PROBLEM TO SOLVE:
Give the records again in full, exactly as written.

RECORDED DATA:
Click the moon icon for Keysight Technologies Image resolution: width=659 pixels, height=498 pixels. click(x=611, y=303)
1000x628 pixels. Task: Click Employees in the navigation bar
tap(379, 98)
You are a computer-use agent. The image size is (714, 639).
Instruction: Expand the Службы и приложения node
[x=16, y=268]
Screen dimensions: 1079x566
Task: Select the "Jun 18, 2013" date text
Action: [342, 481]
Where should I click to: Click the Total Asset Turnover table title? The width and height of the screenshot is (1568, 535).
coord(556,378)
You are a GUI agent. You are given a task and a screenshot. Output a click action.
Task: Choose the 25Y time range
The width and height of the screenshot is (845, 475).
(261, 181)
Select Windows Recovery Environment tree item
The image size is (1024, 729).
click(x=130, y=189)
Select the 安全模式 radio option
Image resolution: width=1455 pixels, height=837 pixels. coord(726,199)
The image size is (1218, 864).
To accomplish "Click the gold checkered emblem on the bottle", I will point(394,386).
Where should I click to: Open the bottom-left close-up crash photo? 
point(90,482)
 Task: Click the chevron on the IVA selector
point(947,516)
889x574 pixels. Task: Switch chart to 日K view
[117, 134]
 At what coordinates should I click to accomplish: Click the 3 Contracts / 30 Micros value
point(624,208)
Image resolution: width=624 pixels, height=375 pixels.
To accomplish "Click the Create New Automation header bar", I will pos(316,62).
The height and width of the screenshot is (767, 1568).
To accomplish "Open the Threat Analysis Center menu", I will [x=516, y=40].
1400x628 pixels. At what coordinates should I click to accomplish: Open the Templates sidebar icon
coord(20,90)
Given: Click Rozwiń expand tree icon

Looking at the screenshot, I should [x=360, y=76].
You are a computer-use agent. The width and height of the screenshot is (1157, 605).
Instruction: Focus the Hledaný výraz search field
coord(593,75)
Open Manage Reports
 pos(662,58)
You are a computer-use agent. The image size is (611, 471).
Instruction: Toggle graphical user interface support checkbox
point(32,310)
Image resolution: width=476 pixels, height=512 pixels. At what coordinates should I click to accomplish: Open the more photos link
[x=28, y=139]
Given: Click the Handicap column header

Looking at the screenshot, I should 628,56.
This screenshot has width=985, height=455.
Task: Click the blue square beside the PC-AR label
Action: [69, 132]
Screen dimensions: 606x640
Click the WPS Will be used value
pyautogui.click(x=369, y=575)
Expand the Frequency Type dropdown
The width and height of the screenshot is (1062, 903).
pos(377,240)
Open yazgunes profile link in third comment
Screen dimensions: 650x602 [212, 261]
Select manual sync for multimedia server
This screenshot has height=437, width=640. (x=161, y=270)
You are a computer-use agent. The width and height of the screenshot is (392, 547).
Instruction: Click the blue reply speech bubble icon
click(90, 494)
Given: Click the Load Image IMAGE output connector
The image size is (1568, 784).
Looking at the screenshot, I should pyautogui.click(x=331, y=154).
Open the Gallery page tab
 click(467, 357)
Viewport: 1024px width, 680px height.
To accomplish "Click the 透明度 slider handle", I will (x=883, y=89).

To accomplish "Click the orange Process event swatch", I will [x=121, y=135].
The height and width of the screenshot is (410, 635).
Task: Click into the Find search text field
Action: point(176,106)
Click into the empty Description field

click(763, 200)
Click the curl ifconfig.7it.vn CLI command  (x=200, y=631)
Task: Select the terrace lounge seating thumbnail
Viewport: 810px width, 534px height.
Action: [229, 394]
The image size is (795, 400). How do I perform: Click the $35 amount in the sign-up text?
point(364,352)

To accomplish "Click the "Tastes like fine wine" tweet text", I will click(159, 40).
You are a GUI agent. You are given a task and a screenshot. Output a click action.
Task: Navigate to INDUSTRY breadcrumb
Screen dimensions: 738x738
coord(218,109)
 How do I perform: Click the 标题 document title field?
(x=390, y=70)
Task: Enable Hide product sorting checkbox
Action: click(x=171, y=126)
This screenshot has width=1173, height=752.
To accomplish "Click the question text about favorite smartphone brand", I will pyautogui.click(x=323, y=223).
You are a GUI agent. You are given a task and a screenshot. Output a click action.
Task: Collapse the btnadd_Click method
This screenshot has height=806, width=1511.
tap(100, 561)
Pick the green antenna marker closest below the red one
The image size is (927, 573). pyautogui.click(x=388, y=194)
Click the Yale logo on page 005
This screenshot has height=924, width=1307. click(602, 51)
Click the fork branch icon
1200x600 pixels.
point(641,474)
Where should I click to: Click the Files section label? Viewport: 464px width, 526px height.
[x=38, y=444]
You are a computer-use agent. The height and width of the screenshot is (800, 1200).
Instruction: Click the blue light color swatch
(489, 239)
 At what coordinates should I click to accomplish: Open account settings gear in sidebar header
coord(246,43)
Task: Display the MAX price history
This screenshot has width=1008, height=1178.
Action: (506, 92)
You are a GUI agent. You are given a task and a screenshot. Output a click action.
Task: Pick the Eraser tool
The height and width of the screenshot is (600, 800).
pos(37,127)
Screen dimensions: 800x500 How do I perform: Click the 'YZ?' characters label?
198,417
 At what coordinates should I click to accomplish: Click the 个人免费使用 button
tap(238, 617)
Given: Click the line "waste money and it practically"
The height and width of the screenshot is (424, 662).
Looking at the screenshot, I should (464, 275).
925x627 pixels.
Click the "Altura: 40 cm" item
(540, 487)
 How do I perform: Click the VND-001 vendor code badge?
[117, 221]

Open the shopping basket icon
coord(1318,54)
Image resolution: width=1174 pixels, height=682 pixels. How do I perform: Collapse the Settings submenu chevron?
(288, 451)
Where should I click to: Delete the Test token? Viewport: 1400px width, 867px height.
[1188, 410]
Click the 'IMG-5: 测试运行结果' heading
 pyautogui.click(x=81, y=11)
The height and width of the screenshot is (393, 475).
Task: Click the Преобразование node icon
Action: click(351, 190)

YOUR RESPONSE:
Click the moon icon for Keysight Technologies Image resolution: width=659 pixels, height=498 pixels. click(x=611, y=303)
1000x628 pixels. Task: Click Employees in the navigation bar
tap(379, 98)
You are a computer-use agent. The image size is (714, 639).
Instruction: Expand the Службы и приложения node
[x=16, y=268]
Screen dimensions: 1079x566
Task: Select the "Jun 18, 2013" date text
Action: [342, 481]
Where should I click to: Click the Total Asset Turnover table title? The width and height of the screenshot is (1568, 535).
coord(556,378)
You are a GUI agent. You are given a task and a screenshot. Output a click action.
Task: Choose the 25Y time range
The width and height of the screenshot is (845, 475).
(261, 181)
Select Windows Recovery Environment tree item
The image size is (1024, 729).
click(x=130, y=189)
Select the 安全模式 radio option
Image resolution: width=1455 pixels, height=837 pixels. coord(726,199)
The image size is (1218, 864).
To accomplish "Click the gold checkered emblem on the bottle", I will point(394,386).
Where should I click to: Open the bottom-left close-up crash photo? 
point(90,482)
 Task: Click the chevron on the IVA selector
point(947,516)
889x574 pixels. Task: Switch chart to 日K view
[117, 134]
 At what coordinates should I click to accomplish: Click the 3 Contracts / 30 Micros value
point(624,208)
Image resolution: width=624 pixels, height=375 pixels.
To accomplish "Click the Create New Automation header bar", I will pos(316,62).
The height and width of the screenshot is (767, 1568).
To accomplish "Open the Threat Analysis Center menu", I will [x=516, y=40].
1400x628 pixels. At what coordinates should I click to accomplish: Open the Templates sidebar icon
coord(20,90)
Given: Click Rozwiń expand tree icon

Looking at the screenshot, I should [x=360, y=76].
You are a computer-use agent. The width and height of the screenshot is (1157, 605).
Instruction: Focus the Hledaný výraz search field
coord(593,75)
Open Manage Reports
 pos(662,58)
You are a computer-use agent. The image size is (611, 471).
Instruction: Toggle graphical user interface support checkbox
point(32,310)
Image resolution: width=476 pixels, height=512 pixels. At what coordinates should I click to accomplish: Open the more photos link
[x=28, y=139]
Given: Click the Handicap column header

Looking at the screenshot, I should 628,56.
This screenshot has width=985, height=455.
Task: Click the blue square beside the PC-AR label
Action: [69, 132]
Screen dimensions: 606x640
Click the WPS Will be used value
pyautogui.click(x=369, y=575)
Expand the Frequency Type dropdown
The width and height of the screenshot is (1062, 903).
pos(377,240)
Open yazgunes profile link in third comment
Screen dimensions: 650x602 [212, 261]
Select manual sync for multimedia server
This screenshot has height=437, width=640. (x=161, y=270)
You are a computer-use agent. The width and height of the screenshot is (392, 547).
Instruction: Click the blue reply speech bubble icon
click(90, 494)
Given: Click the Load Image IMAGE output connector
The image size is (1568, 784).
Looking at the screenshot, I should pyautogui.click(x=331, y=154).
Open the Gallery page tab
 click(467, 357)
Viewport: 1024px width, 680px height.
To accomplish "Click the 透明度 slider handle", I will (x=883, y=89).

To accomplish "Click the orange Process event swatch", I will [x=121, y=135].
The height and width of the screenshot is (410, 635).
Task: Click into the Find search text field
Action: point(176,106)
Click into the empty Description field

click(763, 200)
Click the curl ifconfig.7it.vn CLI command  (x=200, y=631)
Task: Select the terrace lounge seating thumbnail
Viewport: 810px width, 534px height.
Action: [229, 394]
The image size is (795, 400). How do I perform: Click the $35 amount in the sign-up text?
point(364,352)

To accomplish "Click the "Tastes like fine wine" tweet text", I will click(159, 40).
You are a GUI agent. You are given a task and a screenshot. Output a click action.
Task: Navigate to INDUSTRY breadcrumb
Screen dimensions: 738x738
coord(218,109)
 How do I perform: Click the 标题 document title field?
(x=390, y=70)
Task: Enable Hide product sorting checkbox
Action: click(x=171, y=126)
This screenshot has width=1173, height=752.
To accomplish "Click the question text about favorite smartphone brand", I will pyautogui.click(x=323, y=223).
You are a GUI agent. You are given a task and a screenshot. Output a click action.
Task: Collapse the btnadd_Click method
This screenshot has height=806, width=1511.
tap(100, 561)
Pick the green antenna marker closest below the red one
The image size is (927, 573). pyautogui.click(x=388, y=194)
Click the Yale logo on page 005
This screenshot has height=924, width=1307. click(602, 51)
Click the fork branch icon
1200x600 pixels.
point(641,474)
Where should I click to: Click the Files section label? Viewport: 464px width, 526px height.
[x=38, y=444]
You are a computer-use agent. The height and width of the screenshot is (800, 1200).
Instruction: Click the blue light color swatch
(489, 239)
 At what coordinates should I click to accomplish: Open account settings gear in sidebar header
coord(246,43)
Task: Display the MAX price history
This screenshot has width=1008, height=1178.
Action: (506, 92)
You are a GUI agent. You are given a task and a screenshot. Output a click action.
Task: Pick the Eraser tool
The height and width of the screenshot is (600, 800).
pos(37,127)
Screen dimensions: 800x500 How do I perform: Click the 'YZ?' characters label?
198,417
 At what coordinates should I click to accomplish: Click the 个人免费使用 button
tap(238, 617)
Given: Click the line "waste money and it practically"
The height and width of the screenshot is (424, 662).
Looking at the screenshot, I should (464, 275).
925x627 pixels.
Click the "Altura: 40 cm" item
(540, 487)
 How do I perform: Click the VND-001 vendor code badge?
[117, 221]

Open the shopping basket icon
coord(1318,54)
Image resolution: width=1174 pixels, height=682 pixels. How do I perform: Collapse the Settings submenu chevron?
(288, 451)
Where should I click to: Delete the Test token? Viewport: 1400px width, 867px height.
[1188, 410]
Click the 'IMG-5: 测试运行结果' heading
 pyautogui.click(x=81, y=11)
The height and width of the screenshot is (393, 475).
Task: Click the Преобразование node icon
Action: click(351, 190)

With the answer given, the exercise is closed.